During a November 13, 2020 webinar co-sponsored by the Atlanta Israel Coalition and Herut North America, Aklum gave a brief history of the Jews in Ethiopia. The main part of the event was Aklum describing the riveting details about the harrowing journey his family, as well as thousands of other Ethiopian Jews, took by foot to flee a famine-ridden and politically dangerous Ethiopia through Sudan to make aliyah to Israel. Aklum was also a consultant for the 2019 action movie The Red Sea Diving Resort, which recounts how the mission to rescue Ethiopian Jews, known as “Operation Moses” came to be because his older brother, Ferede Yazezow Aklum Z”L, was among the first people to make the journey, and he went back and forth dozens of times risking his life on rescue missions. The film can be found on Netflix.
Aklum continued by describing some of the fascinating traditions that the Ethiopian Jews observed during Sigd when they were still living in Ethiopia. They would dress in all-white clothing and follow their spiritual leaders of the community, called kesim, who would carry the Torah as they climbed up to a high mountain and faced Jerusalem to intensely pray and become closer to G-d. This was not a joyous or happy day, but a day of fasting, Torah, and prayers to return “Home to Israel.”

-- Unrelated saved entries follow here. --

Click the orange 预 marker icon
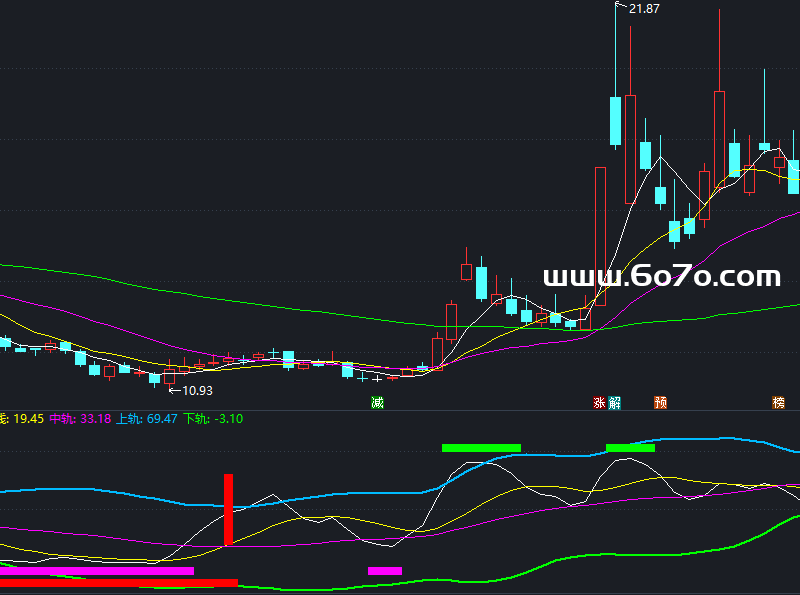Screen dimensions: 800x595 click(x=661, y=403)
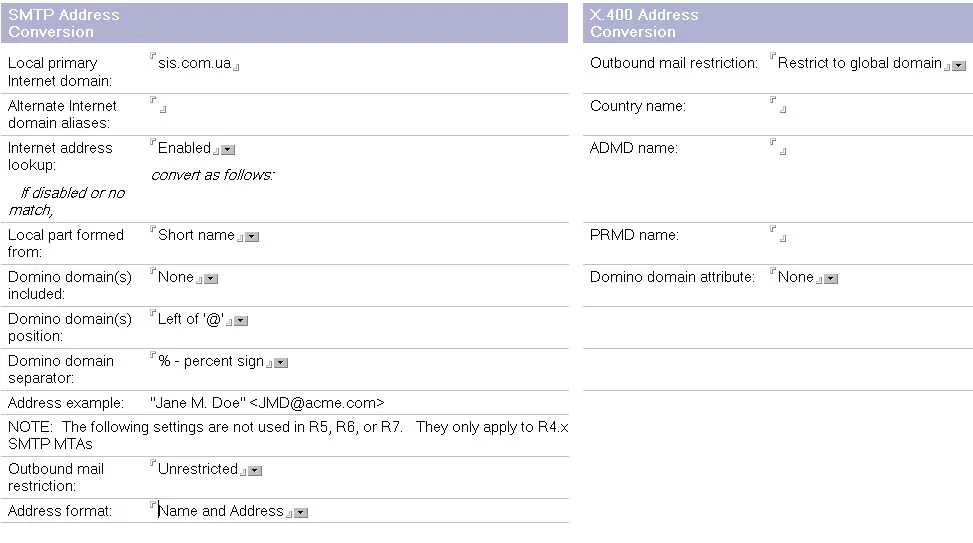Expand the Address format dropdown

click(x=301, y=513)
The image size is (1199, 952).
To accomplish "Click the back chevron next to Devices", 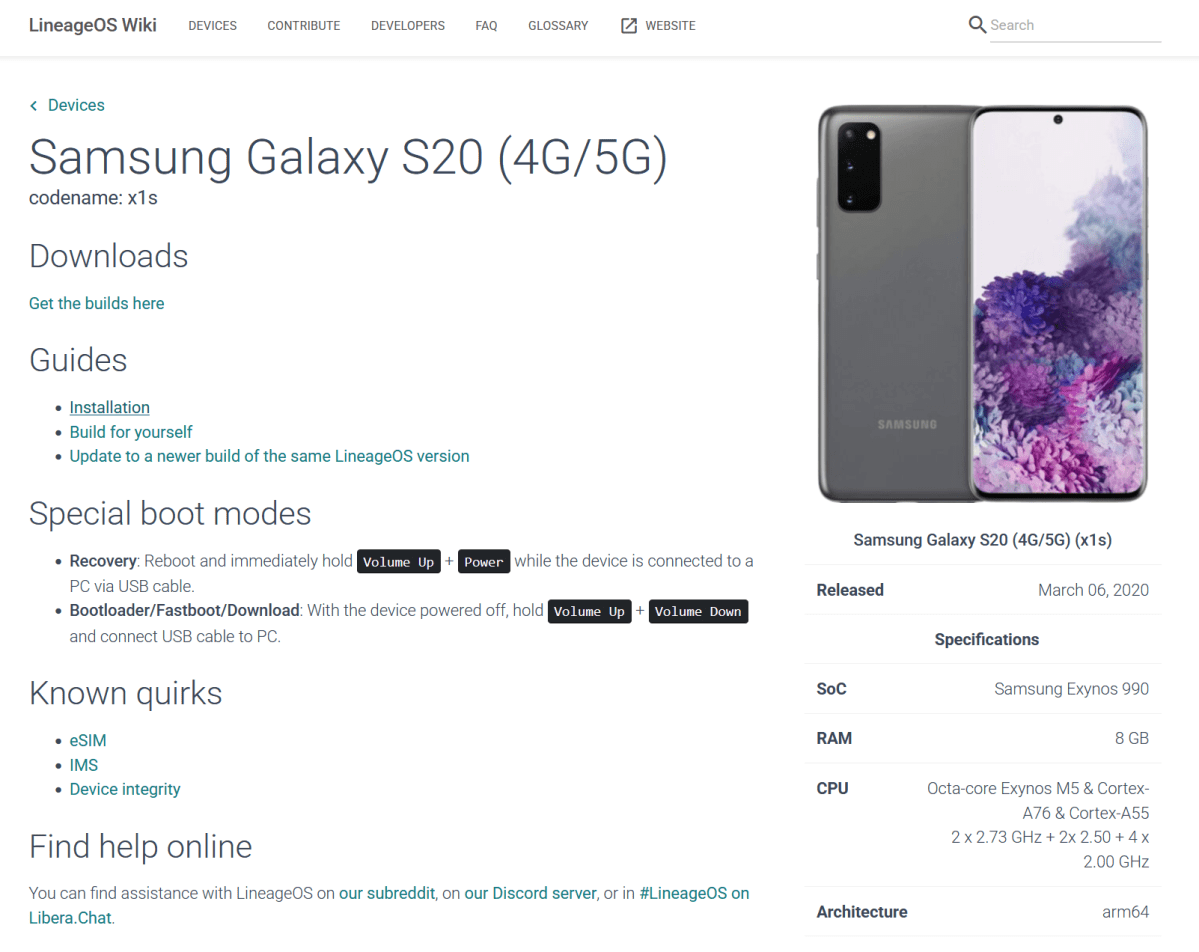I will click(x=33, y=105).
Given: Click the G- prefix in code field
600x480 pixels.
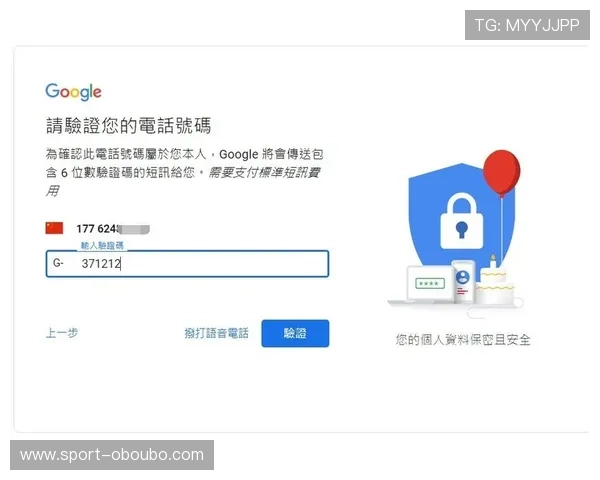Looking at the screenshot, I should 58,263.
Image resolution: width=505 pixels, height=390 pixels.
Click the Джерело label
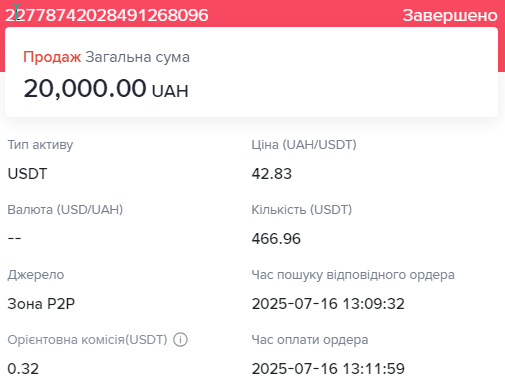[x=36, y=275]
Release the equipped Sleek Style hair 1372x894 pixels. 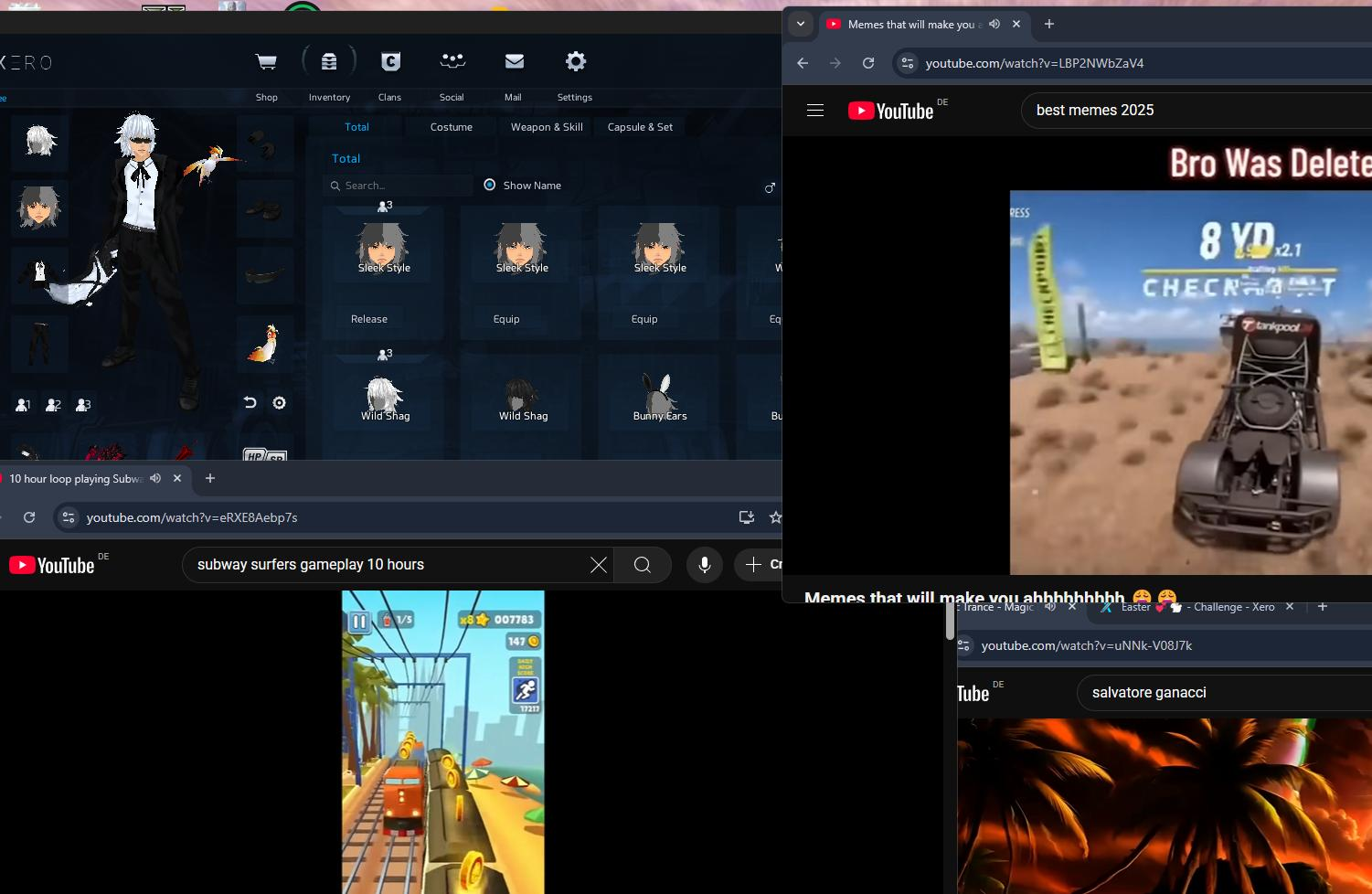pos(369,319)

Thousands of years later, once their prayers were answered and they were blessed to live in Israel, they now consider Sigd to be a joyous holiday. Still dressing in all-white clothing and carrying brightly colored umbrellas as the kesim did back in Ethiopia, they now celebrate that G-d brought them home to Zion. Today, Ethiopian Jewish leaders are striving to make Sigd a holiday for all Jews to celebrate, with prayers to bring peace and unity to the Jewish people as they have seen first-hand, that in unity there is strength.
Aklum emphasized that one of the main problems that makes it difficult for unity to grow is that “we don’t know enough about each other.” His mission is to educate people about the story of the Ethiopian Jews as well as to promote pride in Jewish identity. He recounts his experience going back to his village in Ethiopia as an adult, and he said that the experience made him realize who he is.
He says, “I’m Jewish, I’m Israeli, and I’m a black man. When you take all those identities within you and create a strong identity, you know you’re worth something, and then people will look at you the way you see yourself.” Aklum stressed that it is important that everyone take part in spreading his message to their children, to their families, and to friends, because only when we educate people, will we begin to see change and unify as a people.
Atlanta Israel Coalition’s Founding Executive Director, Cheryl Feingold Dorchinsky, said, “Naftali’s presentation was so inspiring because he was passing on a message of pride, of tradition and connecting to people, some who are struggling with their identities. [We are] proud to provide a vehicle to pass on his message because together our voices are louder, our light shines brighter, and we can be a greater force for good within our communities and across the globe.”
Lisa Koenig is the East Coast director of Herut of Herut North America’s US division.